### ENTRIES PROVIDED
====================

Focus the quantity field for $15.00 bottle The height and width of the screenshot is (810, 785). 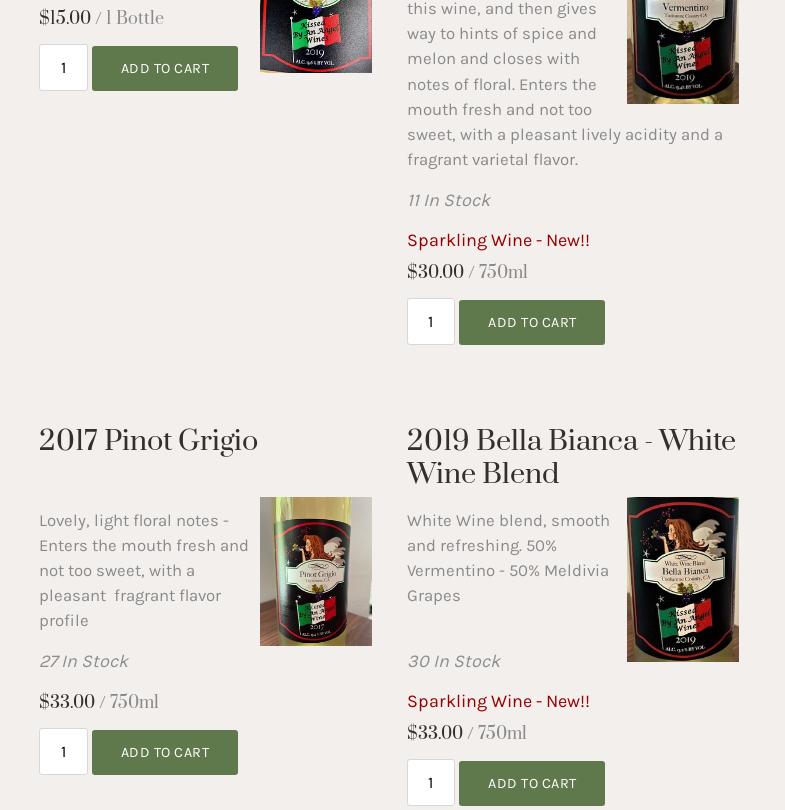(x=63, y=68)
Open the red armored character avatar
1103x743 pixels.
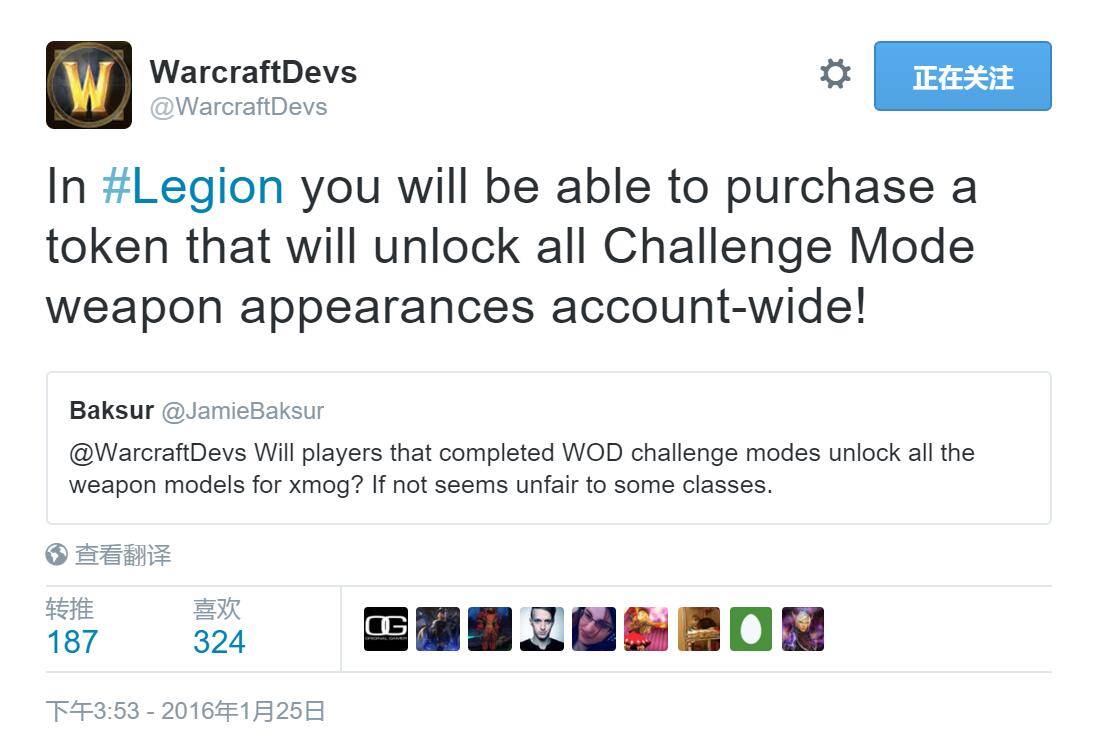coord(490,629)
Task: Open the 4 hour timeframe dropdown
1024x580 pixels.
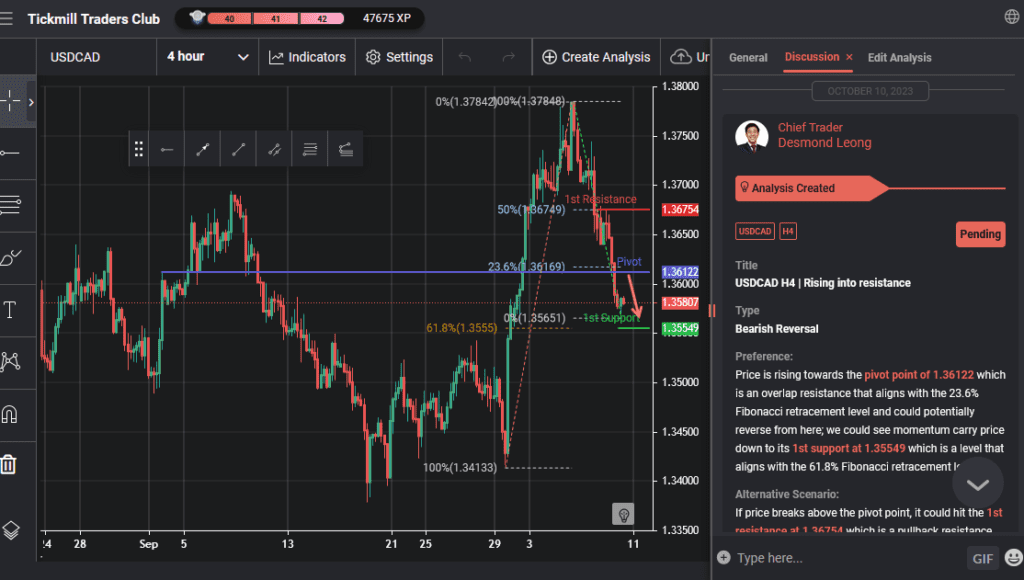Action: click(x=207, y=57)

====================

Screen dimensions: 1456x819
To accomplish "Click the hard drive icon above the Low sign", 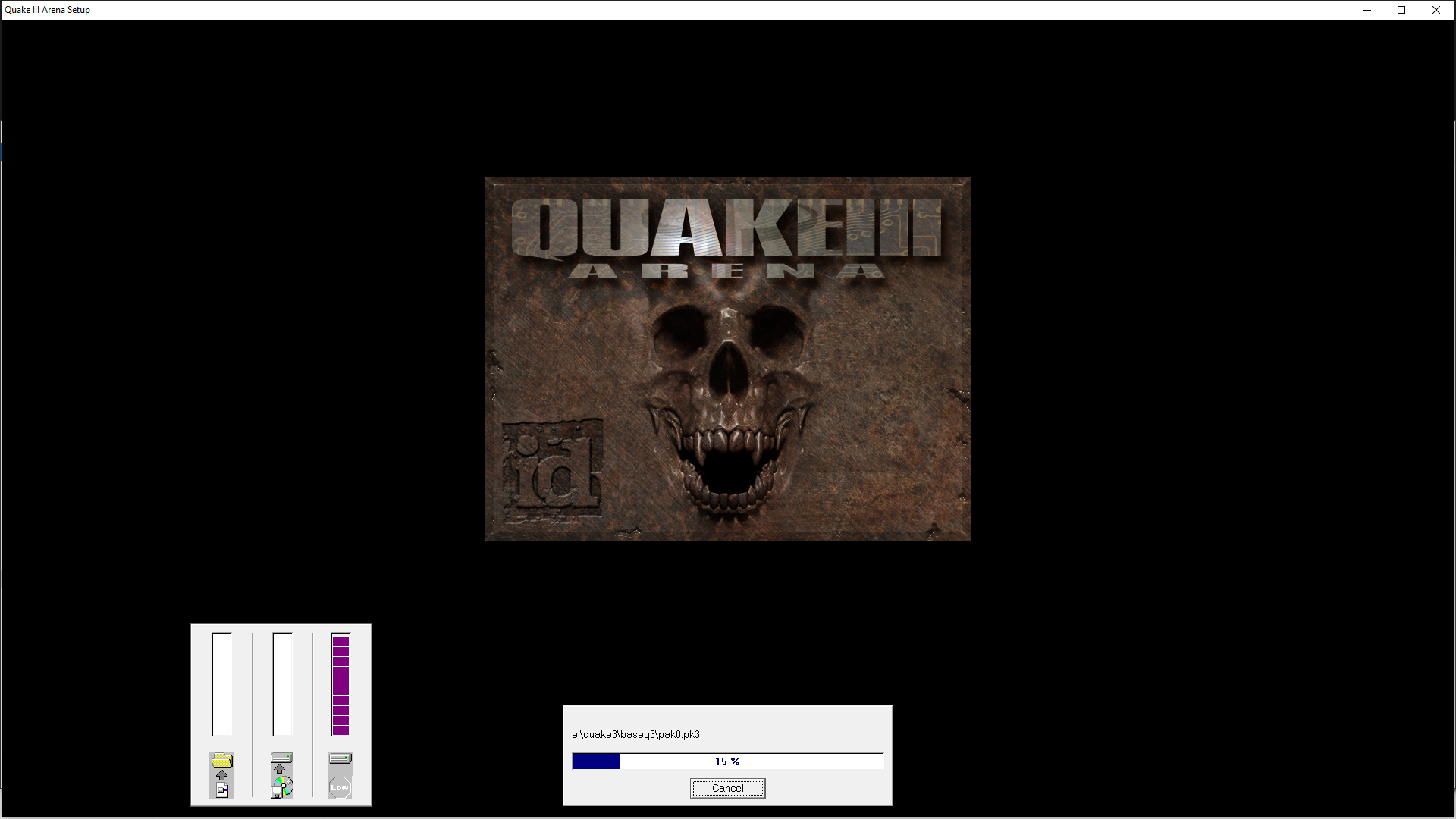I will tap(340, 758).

====================

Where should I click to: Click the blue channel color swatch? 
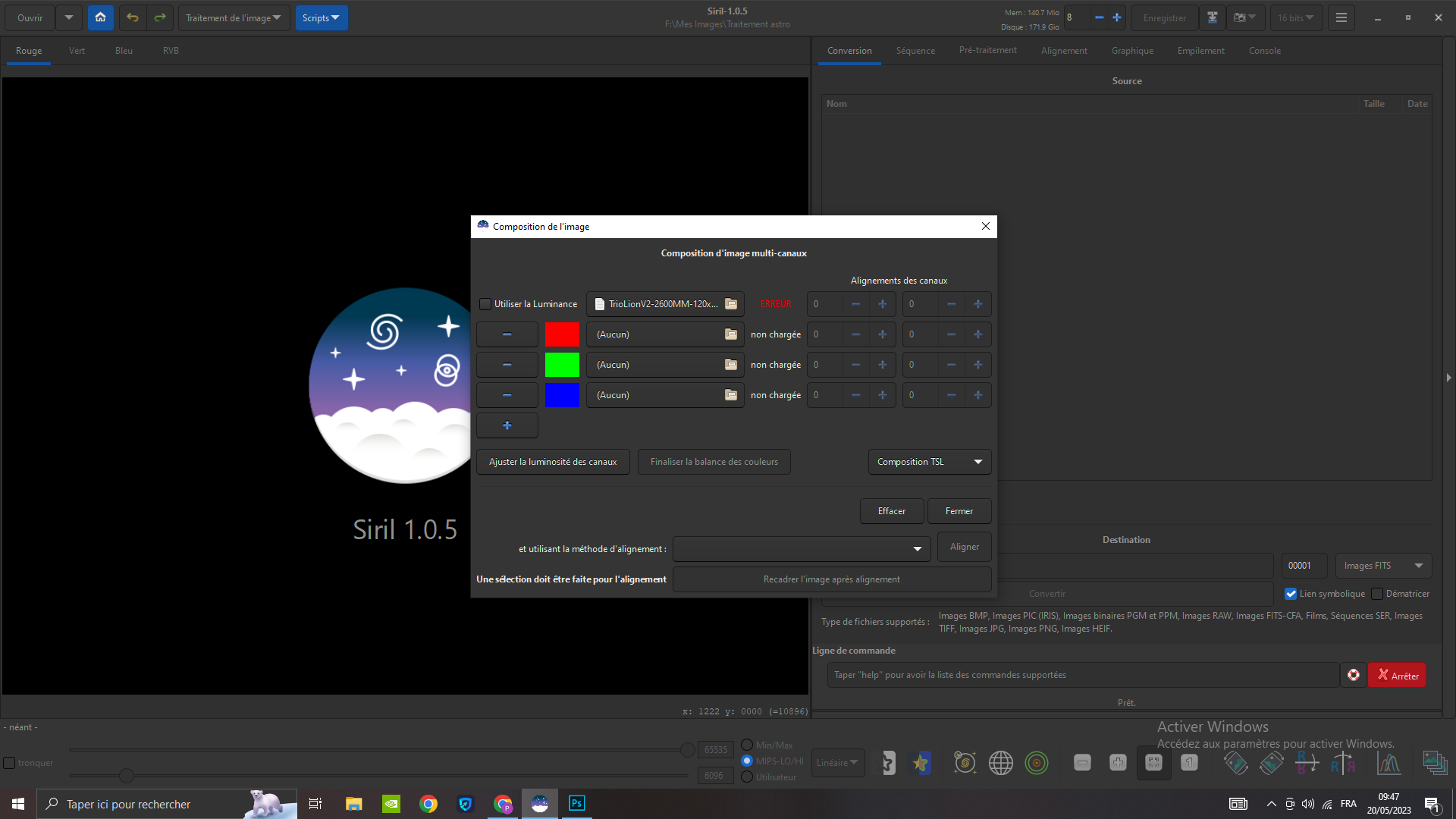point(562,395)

====================

### AIM
Rewrite everything in the records from the line containing "Task: Open the 4 hour timeframe dropdown" down to the line containing "Action: click(x=207, y=57)", replacing "dropdown" with "menu" and keeping all else unchanged. Leave the pictures out of your answer.

### THE RESULT
Task: Open the 4 hour timeframe menu
1024x580 pixels.
Action: click(x=207, y=57)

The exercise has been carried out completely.